*Working data*.
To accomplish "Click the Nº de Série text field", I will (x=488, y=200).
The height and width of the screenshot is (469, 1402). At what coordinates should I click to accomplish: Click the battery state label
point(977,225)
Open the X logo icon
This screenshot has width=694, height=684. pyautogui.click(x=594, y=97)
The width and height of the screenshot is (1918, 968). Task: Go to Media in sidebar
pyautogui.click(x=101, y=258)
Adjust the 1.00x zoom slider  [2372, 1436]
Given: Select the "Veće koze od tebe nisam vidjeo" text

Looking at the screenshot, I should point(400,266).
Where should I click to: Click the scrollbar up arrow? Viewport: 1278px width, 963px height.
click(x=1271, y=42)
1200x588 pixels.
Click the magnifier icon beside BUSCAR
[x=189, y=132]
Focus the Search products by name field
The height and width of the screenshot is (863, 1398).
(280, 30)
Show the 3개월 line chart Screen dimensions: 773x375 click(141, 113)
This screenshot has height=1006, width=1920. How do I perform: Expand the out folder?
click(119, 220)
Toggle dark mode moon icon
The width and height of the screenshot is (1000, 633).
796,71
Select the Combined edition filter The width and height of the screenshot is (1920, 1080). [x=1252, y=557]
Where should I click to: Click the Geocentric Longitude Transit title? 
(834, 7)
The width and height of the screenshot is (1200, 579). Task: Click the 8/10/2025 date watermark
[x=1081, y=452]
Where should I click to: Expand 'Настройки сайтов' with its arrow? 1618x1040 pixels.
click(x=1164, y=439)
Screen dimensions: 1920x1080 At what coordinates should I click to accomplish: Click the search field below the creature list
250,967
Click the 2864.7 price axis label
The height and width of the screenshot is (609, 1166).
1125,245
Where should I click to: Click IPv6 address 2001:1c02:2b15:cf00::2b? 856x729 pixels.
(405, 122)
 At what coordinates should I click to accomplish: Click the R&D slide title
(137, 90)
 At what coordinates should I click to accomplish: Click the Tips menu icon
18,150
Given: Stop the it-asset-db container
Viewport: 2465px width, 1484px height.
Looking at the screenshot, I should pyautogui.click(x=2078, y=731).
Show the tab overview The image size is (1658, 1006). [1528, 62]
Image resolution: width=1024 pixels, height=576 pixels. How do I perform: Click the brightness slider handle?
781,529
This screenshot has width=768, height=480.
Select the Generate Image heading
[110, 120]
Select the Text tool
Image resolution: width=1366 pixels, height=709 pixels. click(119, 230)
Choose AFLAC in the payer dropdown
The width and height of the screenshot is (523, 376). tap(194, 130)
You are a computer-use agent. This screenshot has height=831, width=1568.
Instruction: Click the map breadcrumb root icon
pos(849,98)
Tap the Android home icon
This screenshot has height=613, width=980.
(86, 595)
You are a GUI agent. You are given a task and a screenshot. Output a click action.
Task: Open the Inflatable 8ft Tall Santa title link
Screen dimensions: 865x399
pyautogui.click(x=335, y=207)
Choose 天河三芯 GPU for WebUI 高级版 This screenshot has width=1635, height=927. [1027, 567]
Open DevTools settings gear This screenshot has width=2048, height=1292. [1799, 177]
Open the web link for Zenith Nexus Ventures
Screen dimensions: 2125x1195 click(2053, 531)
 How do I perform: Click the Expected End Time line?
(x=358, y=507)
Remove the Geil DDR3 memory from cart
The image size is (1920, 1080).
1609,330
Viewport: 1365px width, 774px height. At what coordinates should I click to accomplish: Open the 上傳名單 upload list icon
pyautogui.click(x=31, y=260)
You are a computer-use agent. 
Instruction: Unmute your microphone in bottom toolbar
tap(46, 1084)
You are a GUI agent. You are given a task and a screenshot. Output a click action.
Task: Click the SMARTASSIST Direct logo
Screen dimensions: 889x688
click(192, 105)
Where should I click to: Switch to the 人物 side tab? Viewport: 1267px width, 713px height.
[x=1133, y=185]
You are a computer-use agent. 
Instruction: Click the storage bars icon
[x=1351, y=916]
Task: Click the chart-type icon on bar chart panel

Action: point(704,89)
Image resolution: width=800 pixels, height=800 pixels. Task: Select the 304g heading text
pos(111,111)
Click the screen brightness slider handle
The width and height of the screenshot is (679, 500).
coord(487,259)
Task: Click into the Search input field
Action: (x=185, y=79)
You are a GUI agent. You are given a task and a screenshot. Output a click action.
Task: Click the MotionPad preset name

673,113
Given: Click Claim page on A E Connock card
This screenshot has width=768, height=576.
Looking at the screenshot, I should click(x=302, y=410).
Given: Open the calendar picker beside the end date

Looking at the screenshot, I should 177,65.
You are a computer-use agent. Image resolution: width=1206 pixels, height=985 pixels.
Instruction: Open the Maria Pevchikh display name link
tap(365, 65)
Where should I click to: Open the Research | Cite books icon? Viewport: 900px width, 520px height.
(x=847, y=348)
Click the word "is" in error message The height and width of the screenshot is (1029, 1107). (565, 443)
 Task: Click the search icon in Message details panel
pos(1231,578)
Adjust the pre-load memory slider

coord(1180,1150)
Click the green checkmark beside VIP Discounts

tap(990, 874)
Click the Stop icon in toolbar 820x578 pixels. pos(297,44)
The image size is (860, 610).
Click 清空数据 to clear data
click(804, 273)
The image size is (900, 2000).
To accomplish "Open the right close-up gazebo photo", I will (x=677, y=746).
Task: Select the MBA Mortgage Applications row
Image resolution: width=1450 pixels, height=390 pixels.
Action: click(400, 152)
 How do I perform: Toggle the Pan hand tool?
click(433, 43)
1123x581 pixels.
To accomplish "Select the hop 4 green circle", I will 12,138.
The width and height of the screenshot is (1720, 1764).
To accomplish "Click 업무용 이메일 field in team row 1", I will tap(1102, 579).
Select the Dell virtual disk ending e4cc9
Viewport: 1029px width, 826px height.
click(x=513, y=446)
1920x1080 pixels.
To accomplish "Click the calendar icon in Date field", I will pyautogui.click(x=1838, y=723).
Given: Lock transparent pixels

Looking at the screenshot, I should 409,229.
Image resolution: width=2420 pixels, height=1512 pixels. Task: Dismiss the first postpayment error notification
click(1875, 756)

*Stated problem*.
Reproduce every line of the listing above verbatim, from start to finish.

*Solution for this exercise*.
To accomplish "Click the Nº de Série text field", I will (x=488, y=200).
The height and width of the screenshot is (469, 1402). At what coordinates should I click to accomplish: Click the battery state label
point(977,225)
Open the X logo icon
This screenshot has width=694, height=684. pyautogui.click(x=594, y=97)
The width and height of the screenshot is (1918, 968). Task: Go to Media in sidebar
pyautogui.click(x=101, y=258)
Adjust the 1.00x zoom slider  [2372, 1436]
Given: Select the "Veće koze od tebe nisam vidjeo" text

Looking at the screenshot, I should point(400,266).
Where should I click to: Click the scrollbar up arrow? Viewport: 1278px width, 963px height.
click(x=1271, y=42)
1200x588 pixels.
Click the magnifier icon beside BUSCAR
[x=189, y=132]
Focus the Search products by name field
The height and width of the screenshot is (863, 1398).
(280, 30)
Show the 3개월 line chart Screen dimensions: 773x375 click(141, 113)
This screenshot has height=1006, width=1920. How do I perform: Expand the out folder?
click(119, 220)
Toggle dark mode moon icon
The width and height of the screenshot is (1000, 633).
796,71
Select the Combined edition filter The width and height of the screenshot is (1920, 1080). [x=1252, y=557]
Where should I click to: Click the Geocentric Longitude Transit title? 
(834, 7)
The width and height of the screenshot is (1200, 579). Task: Click the 8/10/2025 date watermark
[x=1081, y=452]
Where should I click to: Expand 'Настройки сайтов' with its arrow? 1618x1040 pixels.
click(x=1164, y=439)
Screen dimensions: 1920x1080 At what coordinates should I click to accomplish: Click the search field below the creature list
250,967
Click the 2864.7 price axis label
The height and width of the screenshot is (609, 1166).
1125,245
Where should I click to: Click IPv6 address 2001:1c02:2b15:cf00::2b? 856x729 pixels.
(405, 122)
 At what coordinates should I click to accomplish: Click the R&D slide title
(137, 90)
 At what coordinates should I click to accomplish: Click the Tips menu icon
18,150
Given: Stop the it-asset-db container
Viewport: 2465px width, 1484px height.
Looking at the screenshot, I should pyautogui.click(x=2078, y=731).
Show the tab overview The image size is (1658, 1006). [1528, 62]
Image resolution: width=1024 pixels, height=576 pixels. How do I perform: Click the brightness slider handle?
781,529
This screenshot has width=768, height=480.
Select the Generate Image heading
[110, 120]
Select the Text tool
Image resolution: width=1366 pixels, height=709 pixels. click(119, 230)
Choose AFLAC in the payer dropdown
The width and height of the screenshot is (523, 376). tap(194, 130)
You are a computer-use agent. This screenshot has height=831, width=1568.
Instruction: Click the map breadcrumb root icon
pos(849,98)
Tap the Android home icon
This screenshot has height=613, width=980.
(86, 595)
You are a GUI agent. You are given a task and a screenshot. Output a click action.
Task: Open the Inflatable 8ft Tall Santa title link
Screen dimensions: 865x399
pyautogui.click(x=335, y=207)
Choose 天河三芯 GPU for WebUI 高级版 This screenshot has width=1635, height=927. [1027, 567]
Open DevTools settings gear This screenshot has width=2048, height=1292. [1799, 177]
Open the web link for Zenith Nexus Ventures
Screen dimensions: 2125x1195 click(2053, 531)
 How do I perform: Click the Expected End Time line?
(x=358, y=507)
Remove the Geil DDR3 memory from cart
The image size is (1920, 1080).
1609,330
Viewport: 1365px width, 774px height. At what coordinates should I click to accomplish: Open the 上傳名單 upload list icon
pyautogui.click(x=31, y=260)
You are a computer-use agent. 
Instruction: Unmute your microphone in bottom toolbar
tap(46, 1084)
You are a GUI agent. You are given a task and a screenshot. Output a click action.
Task: Click the SMARTASSIST Direct logo
Screen dimensions: 889x688
click(192, 105)
Where should I click to: Switch to the 人物 side tab? Viewport: 1267px width, 713px height.
[x=1133, y=185]
You are a computer-use agent. 
Instruction: Click the storage bars icon
[x=1351, y=916]
Task: Click the chart-type icon on bar chart panel

Action: point(704,89)
Image resolution: width=800 pixels, height=800 pixels. Task: Select the 304g heading text
pos(111,111)
Click the screen brightness slider handle
The width and height of the screenshot is (679, 500).
coord(487,259)
Task: Click into the Search input field
Action: (x=185, y=79)
You are a GUI agent. You are given a task and a screenshot. Output a click action.
Task: Click the MotionPad preset name

673,113
Given: Click Claim page on A E Connock card
This screenshot has width=768, height=576.
Looking at the screenshot, I should click(x=302, y=410).
Given: Open the calendar picker beside the end date

Looking at the screenshot, I should 177,65.
You are a computer-use agent. Image resolution: width=1206 pixels, height=985 pixels.
Instruction: Open the Maria Pevchikh display name link
tap(365, 65)
Where should I click to: Open the Research | Cite books icon? Viewport: 900px width, 520px height.
(x=847, y=348)
Click the word "is" in error message The height and width of the screenshot is (1029, 1107). (565, 443)
 Task: Click the search icon in Message details panel
pos(1231,578)
Adjust the pre-load memory slider

coord(1180,1150)
Click the green checkmark beside VIP Discounts

tap(990, 874)
Click the Stop icon in toolbar 820x578 pixels. pos(297,44)
The image size is (860, 610).
Click 清空数据 to clear data
click(804, 273)
The image size is (900, 2000).
To accomplish "Open the right close-up gazebo photo", I will (x=677, y=746).
Task: Select the MBA Mortgage Applications row
Image resolution: width=1450 pixels, height=390 pixels.
Action: click(400, 152)
 How do I perform: Toggle the Pan hand tool?
click(433, 43)
1123x581 pixels.
To accomplish "Select the hop 4 green circle", I will 12,138.
The width and height of the screenshot is (1720, 1764).
To accomplish "Click 업무용 이메일 field in team row 1", I will tap(1102, 579).
Select the Dell virtual disk ending e4cc9
Viewport: 1029px width, 826px height.
click(x=513, y=446)
1920x1080 pixels.
To accomplish "Click the calendar icon in Date field", I will pyautogui.click(x=1838, y=723).
Given: Lock transparent pixels

Looking at the screenshot, I should 409,229.
Image resolution: width=2420 pixels, height=1512 pixels. Task: Dismiss the first postpayment error notification
click(1875, 756)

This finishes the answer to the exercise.